● Task requirements: Give the number of lines in the records below that include the word "agent", and add nothing to it.

(Stored data)
--

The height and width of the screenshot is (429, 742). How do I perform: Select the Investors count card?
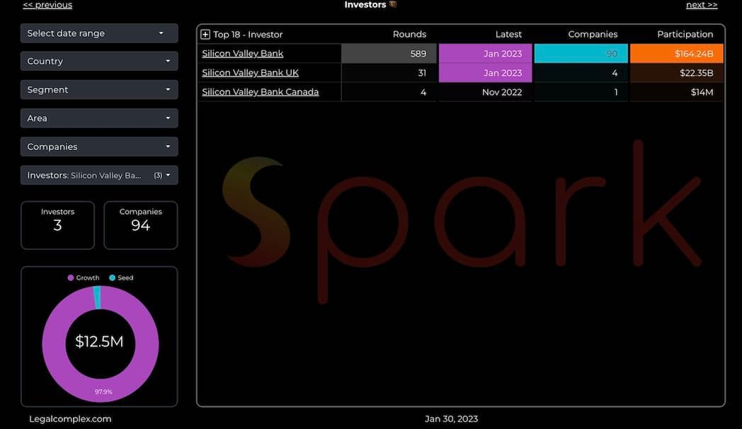pyautogui.click(x=57, y=225)
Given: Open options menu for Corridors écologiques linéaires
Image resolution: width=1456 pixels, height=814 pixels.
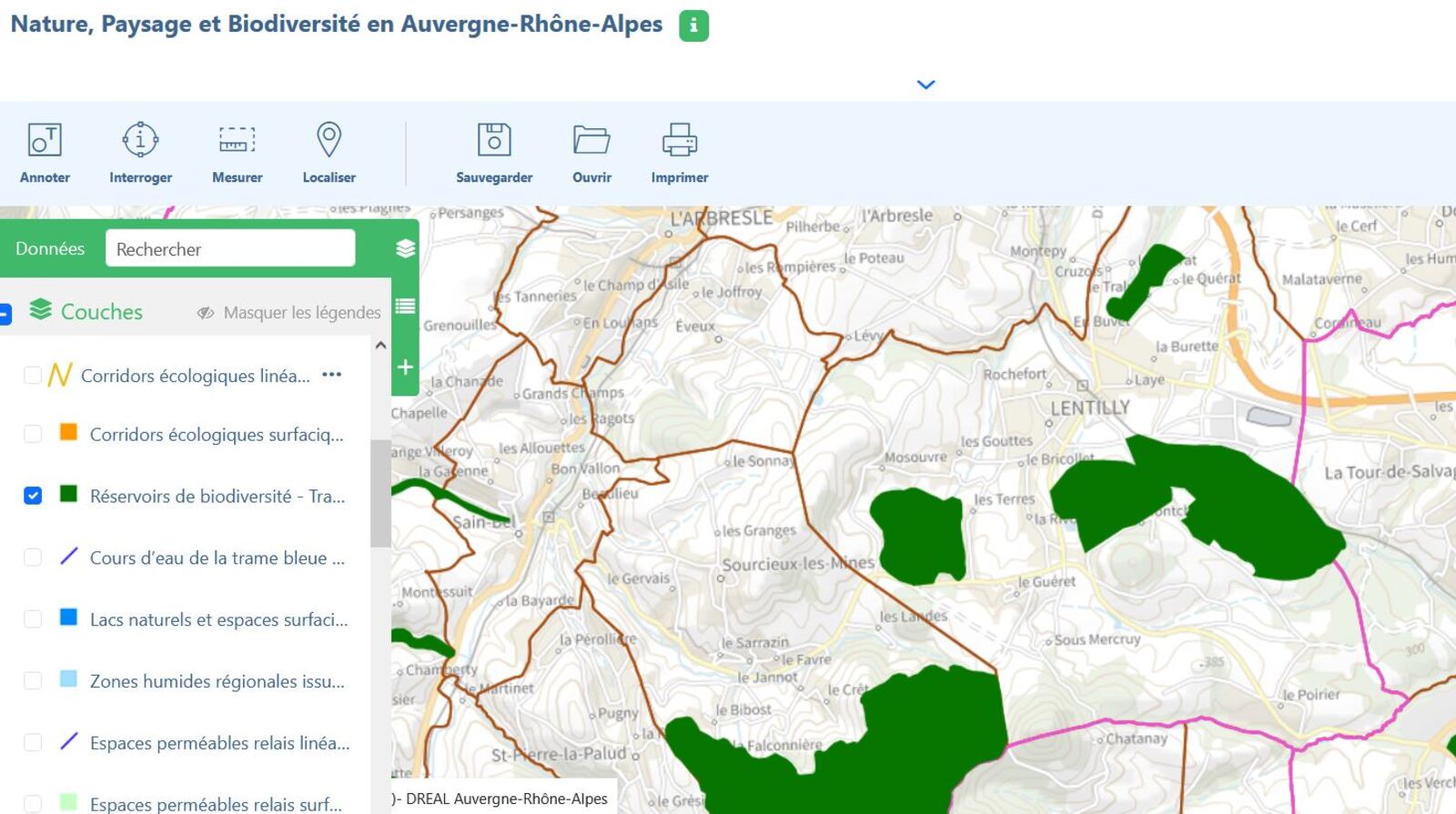Looking at the screenshot, I should (332, 375).
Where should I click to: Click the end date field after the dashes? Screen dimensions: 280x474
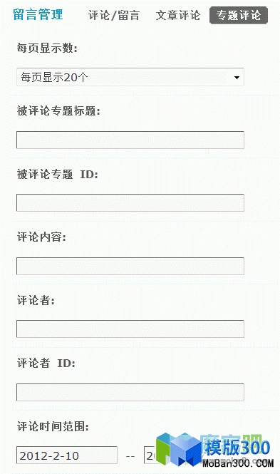(x=150, y=455)

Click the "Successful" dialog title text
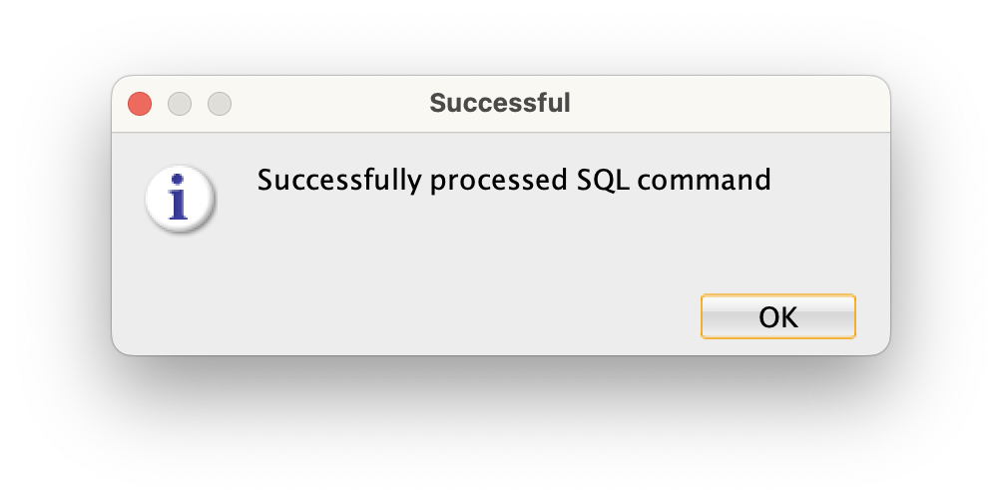coord(500,102)
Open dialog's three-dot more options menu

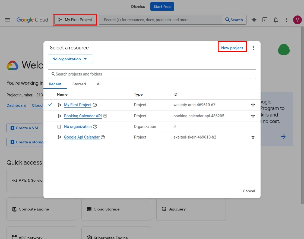pos(254,48)
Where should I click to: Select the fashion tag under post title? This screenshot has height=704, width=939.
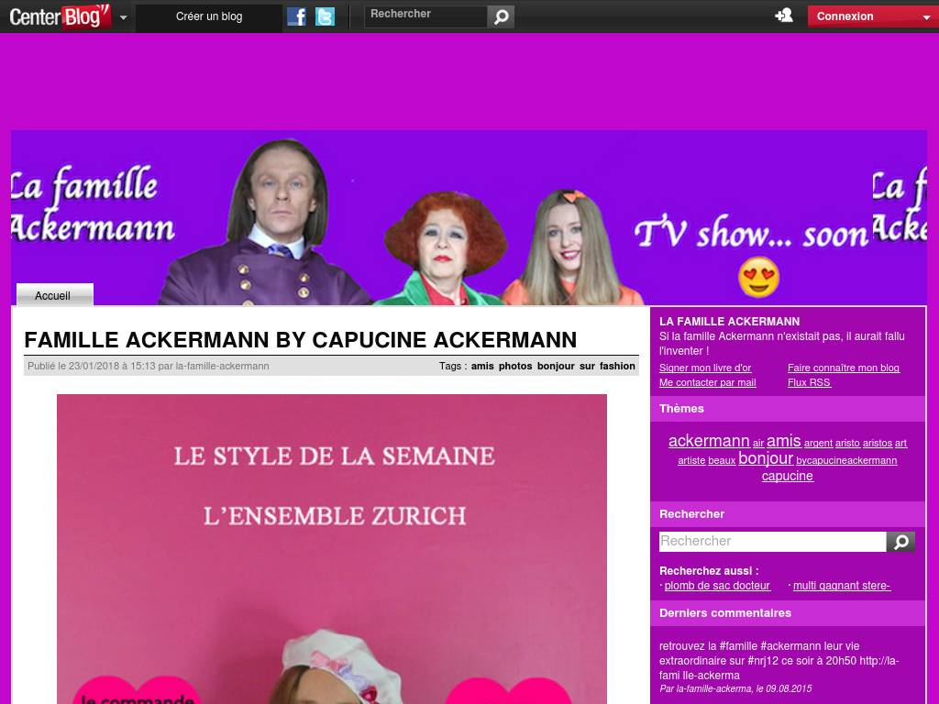(x=617, y=366)
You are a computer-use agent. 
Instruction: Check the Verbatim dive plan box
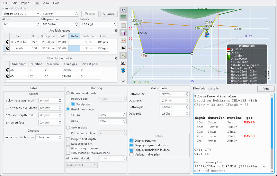(x=131, y=154)
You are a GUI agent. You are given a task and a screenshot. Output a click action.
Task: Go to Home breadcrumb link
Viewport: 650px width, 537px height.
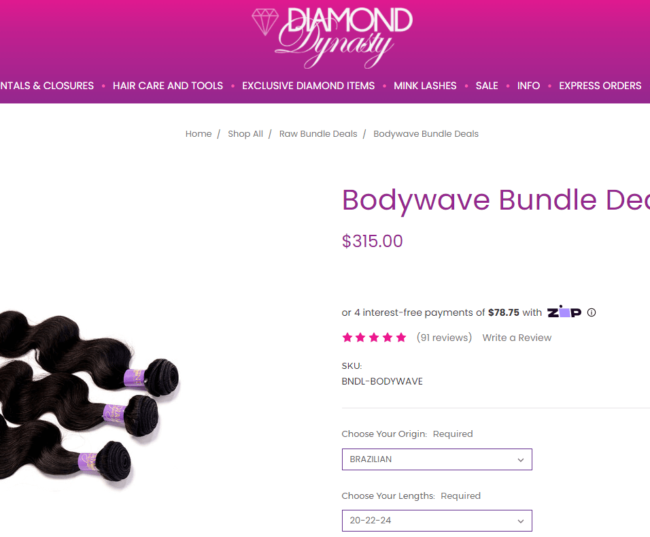pos(199,134)
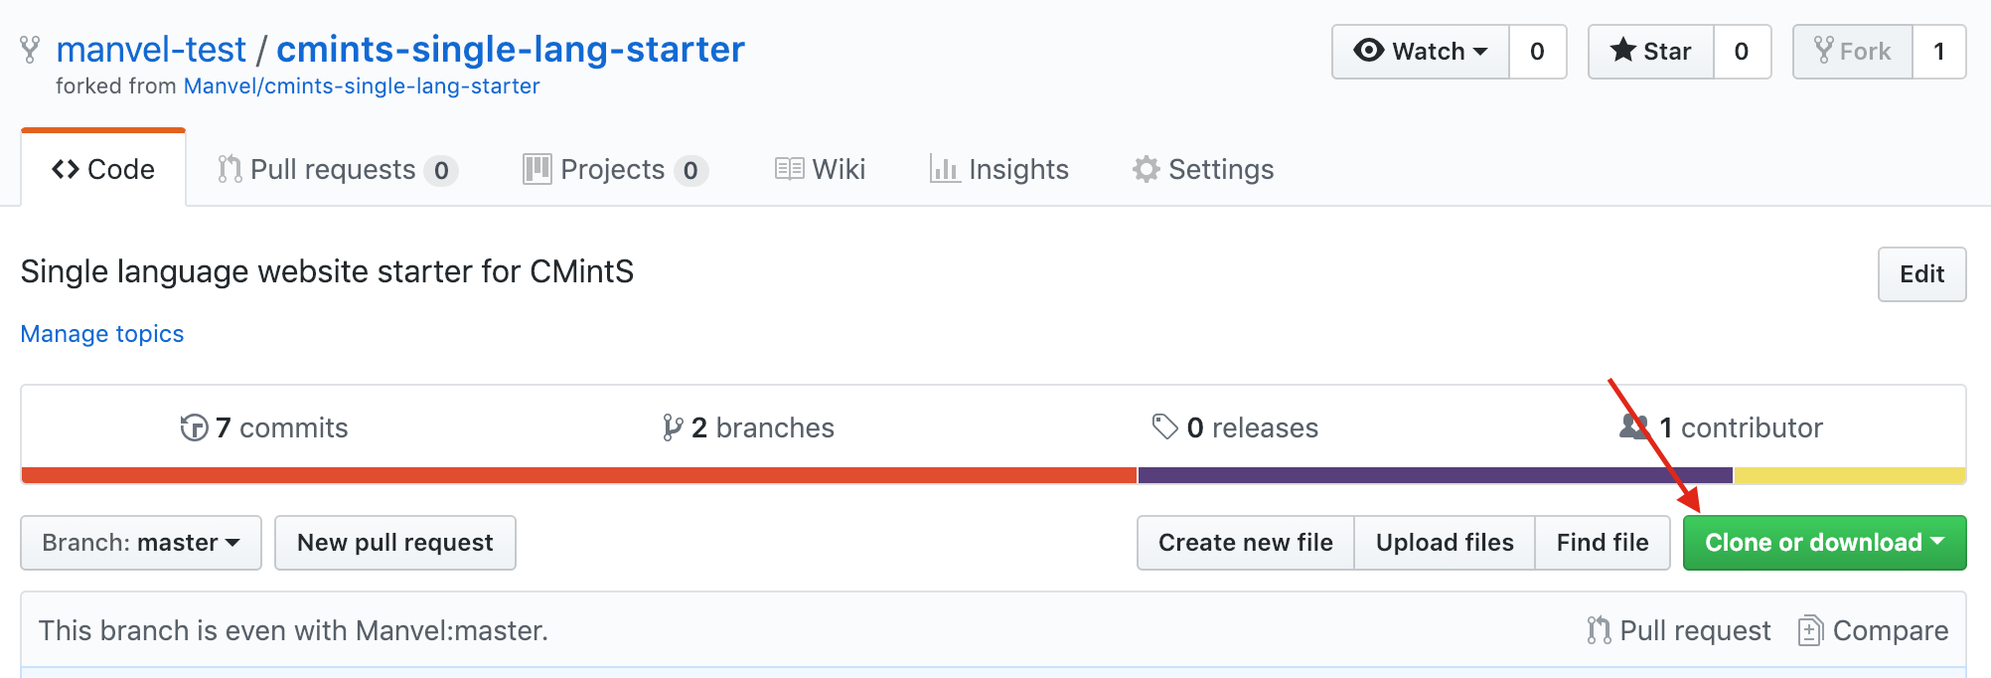Viewport: 1991px width, 678px height.
Task: Click the contributors people icon
Action: click(x=1634, y=427)
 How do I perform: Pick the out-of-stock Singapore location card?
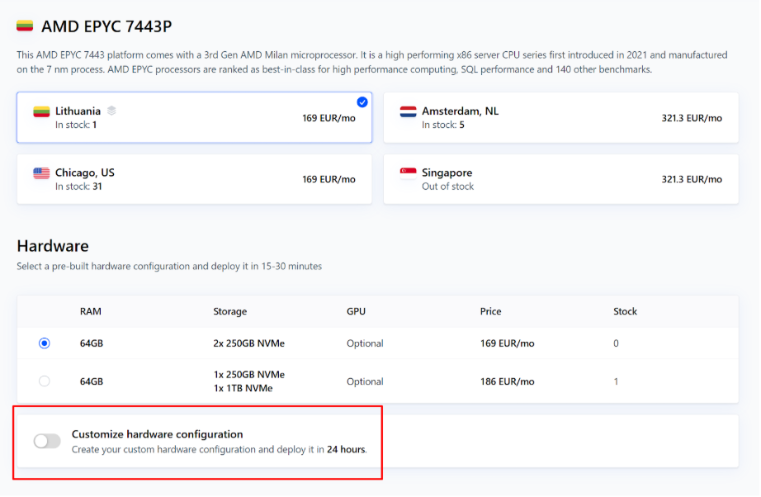coord(560,179)
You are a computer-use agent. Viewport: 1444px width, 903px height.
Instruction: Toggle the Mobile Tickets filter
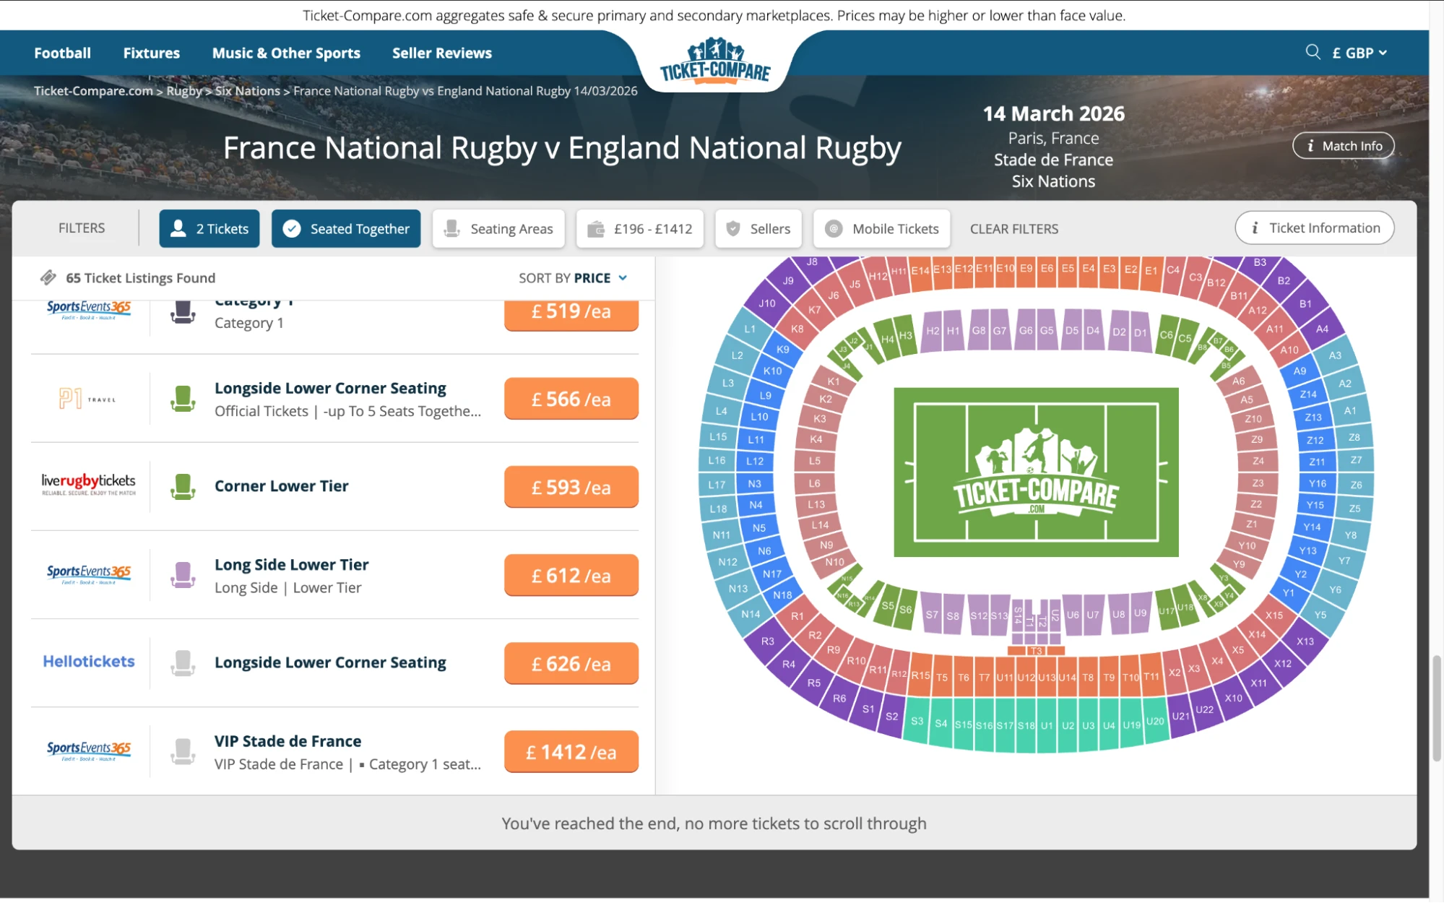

--

● Response: 3